Stored data:
---+---

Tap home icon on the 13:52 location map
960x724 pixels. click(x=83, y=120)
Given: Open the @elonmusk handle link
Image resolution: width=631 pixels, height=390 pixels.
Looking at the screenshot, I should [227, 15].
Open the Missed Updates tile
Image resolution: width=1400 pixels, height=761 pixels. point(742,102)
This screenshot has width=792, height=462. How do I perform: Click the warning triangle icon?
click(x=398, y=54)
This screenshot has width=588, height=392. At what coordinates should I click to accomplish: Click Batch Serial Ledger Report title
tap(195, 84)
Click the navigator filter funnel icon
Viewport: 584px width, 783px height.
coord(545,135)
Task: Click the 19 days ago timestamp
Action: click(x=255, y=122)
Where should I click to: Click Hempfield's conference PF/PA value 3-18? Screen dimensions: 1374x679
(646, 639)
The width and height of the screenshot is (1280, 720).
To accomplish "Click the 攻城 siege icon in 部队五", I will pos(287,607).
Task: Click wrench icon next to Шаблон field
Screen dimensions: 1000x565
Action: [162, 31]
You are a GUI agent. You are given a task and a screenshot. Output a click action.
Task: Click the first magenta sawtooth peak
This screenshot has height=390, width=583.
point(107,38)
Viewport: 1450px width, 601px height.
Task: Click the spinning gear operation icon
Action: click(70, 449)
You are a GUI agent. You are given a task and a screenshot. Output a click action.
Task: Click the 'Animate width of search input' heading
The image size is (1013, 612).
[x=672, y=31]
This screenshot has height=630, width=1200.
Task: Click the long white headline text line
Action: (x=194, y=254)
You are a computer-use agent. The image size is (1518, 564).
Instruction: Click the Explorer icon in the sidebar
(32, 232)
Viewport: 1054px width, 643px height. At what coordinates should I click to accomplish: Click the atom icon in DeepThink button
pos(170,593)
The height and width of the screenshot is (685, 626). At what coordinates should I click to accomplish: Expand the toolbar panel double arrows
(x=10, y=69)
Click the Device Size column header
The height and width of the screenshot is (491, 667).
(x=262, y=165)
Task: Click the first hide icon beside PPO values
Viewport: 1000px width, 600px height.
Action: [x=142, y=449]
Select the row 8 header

---+---

Please write the entries out again exactly as they stand.

Tap home icon on the 13:52 location map
960x724 pixels. click(x=83, y=120)
Given: Open the @elonmusk handle link
Image resolution: width=631 pixels, height=390 pixels.
Looking at the screenshot, I should [227, 15].
Open the Missed Updates tile
Image resolution: width=1400 pixels, height=761 pixels. point(742,102)
This screenshot has width=792, height=462. How do I perform: Click the warning triangle icon?
click(x=398, y=54)
This screenshot has width=588, height=392. At what coordinates should I click to accomplish: Click Batch Serial Ledger Report title
tap(195, 84)
Click the navigator filter funnel icon
Viewport: 584px width, 783px height.
coord(545,135)
Task: Click the 19 days ago timestamp
Action: click(x=255, y=122)
Where should I click to: Click Hempfield's conference PF/PA value 3-18? Screen dimensions: 1374x679
(646, 639)
The width and height of the screenshot is (1280, 720).
To accomplish "Click the 攻城 siege icon in 部队五", I will pos(287,607).
Task: Click wrench icon next to Шаблон field
Screen dimensions: 1000x565
Action: [162, 31]
You are a GUI agent. You are given a task and a screenshot. Output a click action.
Task: Click the first magenta sawtooth peak
This screenshot has height=390, width=583.
point(107,38)
Viewport: 1450px width, 601px height.
Task: Click the spinning gear operation icon
Action: click(70, 449)
You are a GUI agent. You are given a task and a screenshot. Output a click action.
Task: Click the 'Animate width of search input' heading
The image size is (1013, 612).
[x=672, y=31]
This screenshot has height=630, width=1200.
Task: Click the long white headline text line
Action: (x=194, y=254)
You are a computer-use agent. The image size is (1518, 564).
Instruction: Click the Explorer icon in the sidebar
(32, 232)
Viewport: 1054px width, 643px height. At what coordinates should I click to accomplish: Click the atom icon in DeepThink button
pos(170,593)
The height and width of the screenshot is (685, 626). At what coordinates should I click to accomplish: Expand the toolbar panel double arrows
(x=10, y=69)
Click the Device Size column header
The height and width of the screenshot is (491, 667).
(x=262, y=165)
Task: Click the first hide icon beside PPO values
Viewport: 1000px width, 600px height.
Action: [x=142, y=449]
Select the row 8 header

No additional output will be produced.